If SPF is clean and well maintained, you improve:

  • sender trust
  • email hygiene
  • visibility into your approved mail services
  • the strength of your overall email authentication setup

What a healthy SPF setup looks like

A healthy SPF setup usually has:

  • exactly one SPF record
  • only the senders you still use
  • a clear enforcement ending
  • no deprecated mechanisms
  • safe lookup depth
  • regular cleanup when tools change

It should also fit the real way your business sends email.

That means your SPF record should match your current mail providers, not the providers you used two years ago.

When flattening matters

If your SPF record becomes too deep or too fragile, flattening can help.

Flattening means replacing nested includes with the IP ranges they resolve to at that moment.

This can make the record easier for mail systems to process.

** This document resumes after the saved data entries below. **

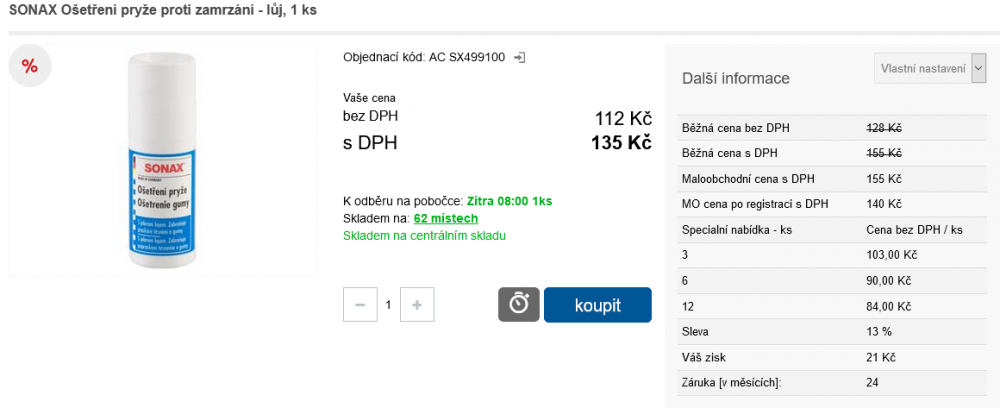This screenshot has height=408, width=1000.
Task: Click the Skladem na centrálním skladu text
Action: (x=424, y=236)
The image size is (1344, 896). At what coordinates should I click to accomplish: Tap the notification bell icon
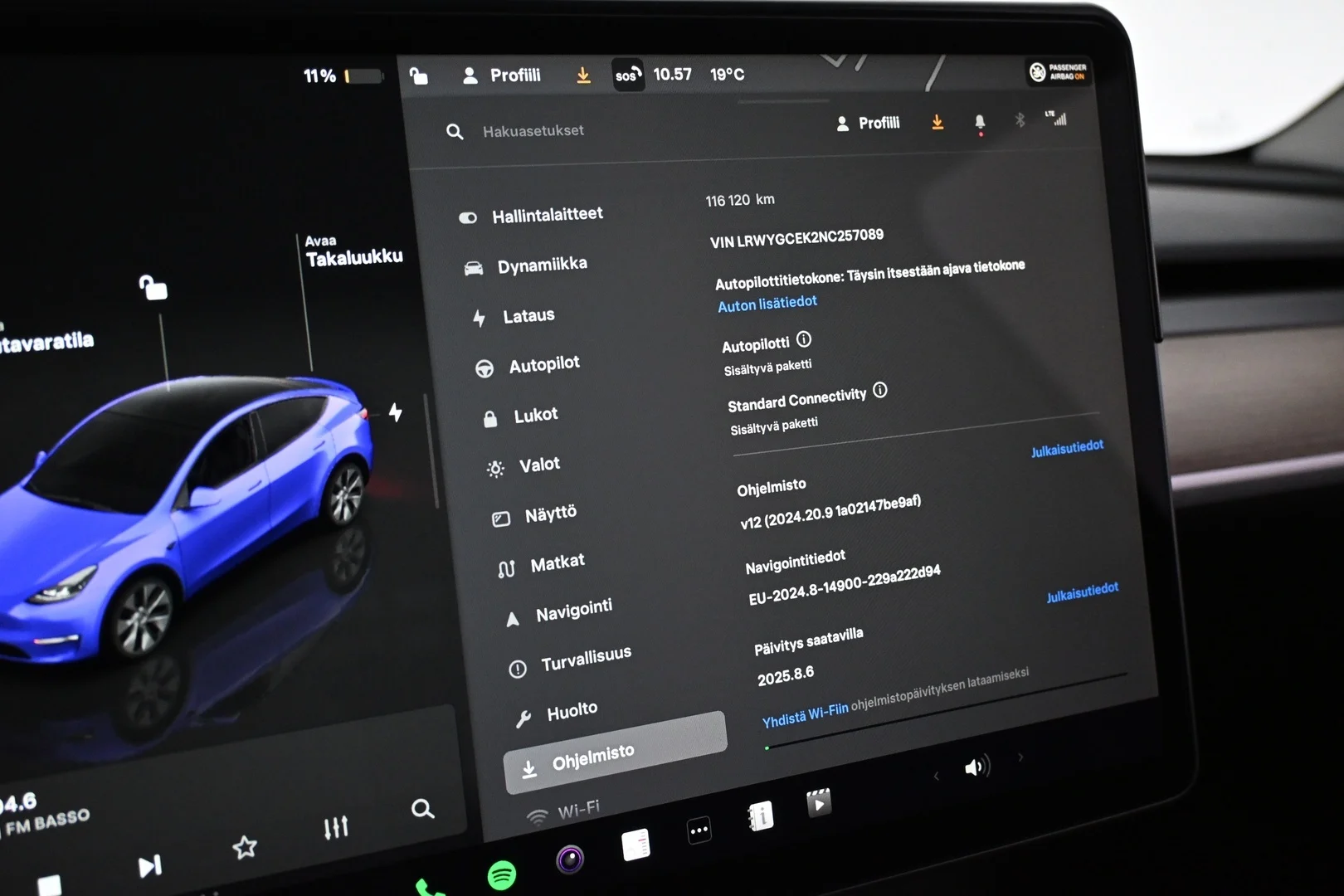point(980,124)
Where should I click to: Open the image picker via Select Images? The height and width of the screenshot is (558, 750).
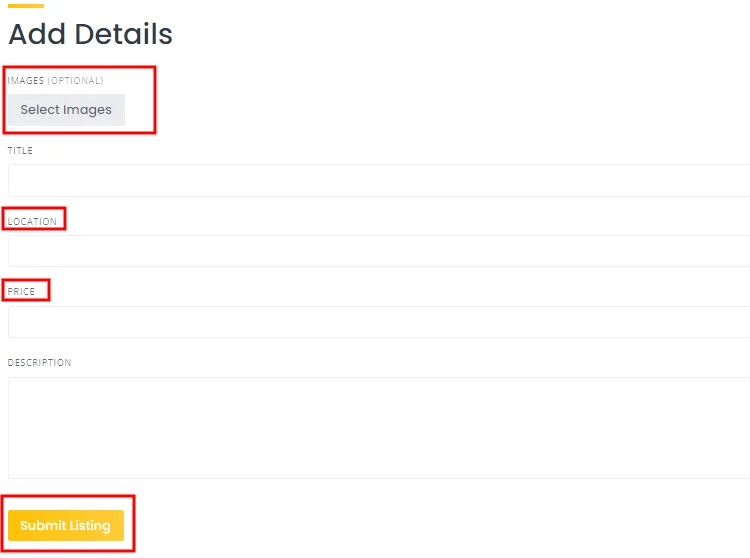66,110
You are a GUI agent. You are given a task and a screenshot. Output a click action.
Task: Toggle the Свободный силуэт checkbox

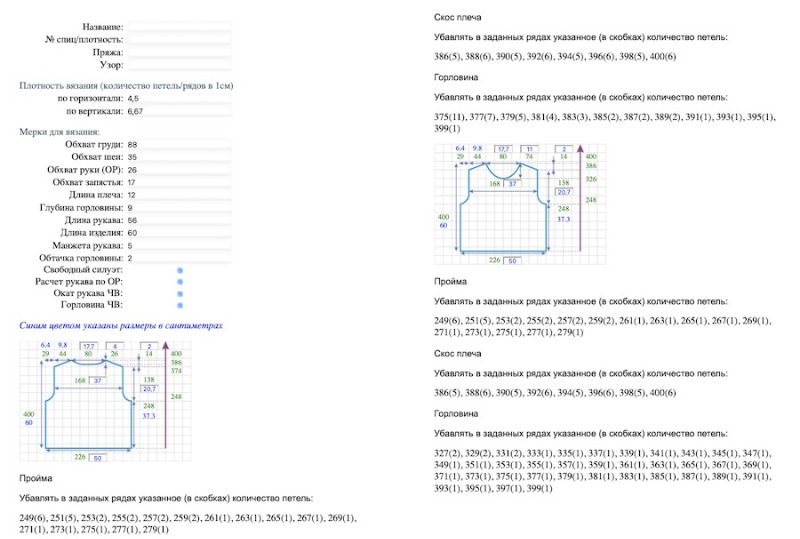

But it also creates a maintenance job, because provider IP ranges can change.

That is why flattening should be treated as an operational best practice for complex records, not as a blind default for every domain.

What to do first

If you want to improve SPF, start here:

  1. Confirm you only have one SPF record.
  2. Review all the services that send mail for your domain.
  3. Remove providers you no longer use.
  4. Check your lookup depth, not just the top-level record length.
  5. Make sure the ending is not overly permissive.

Final takeaway

SPF is the control that tells the world who can send mail for your domain.

That sounds simple, but it matters a lot.

A strong SPF record helps reduce spoofing, supports better email delivery, and gives your business a cleaner trust signal.

A weak or messy SPF record can quietly create real problems.

If your business depends on email, SPF deserves regular review, not just a one-time setup.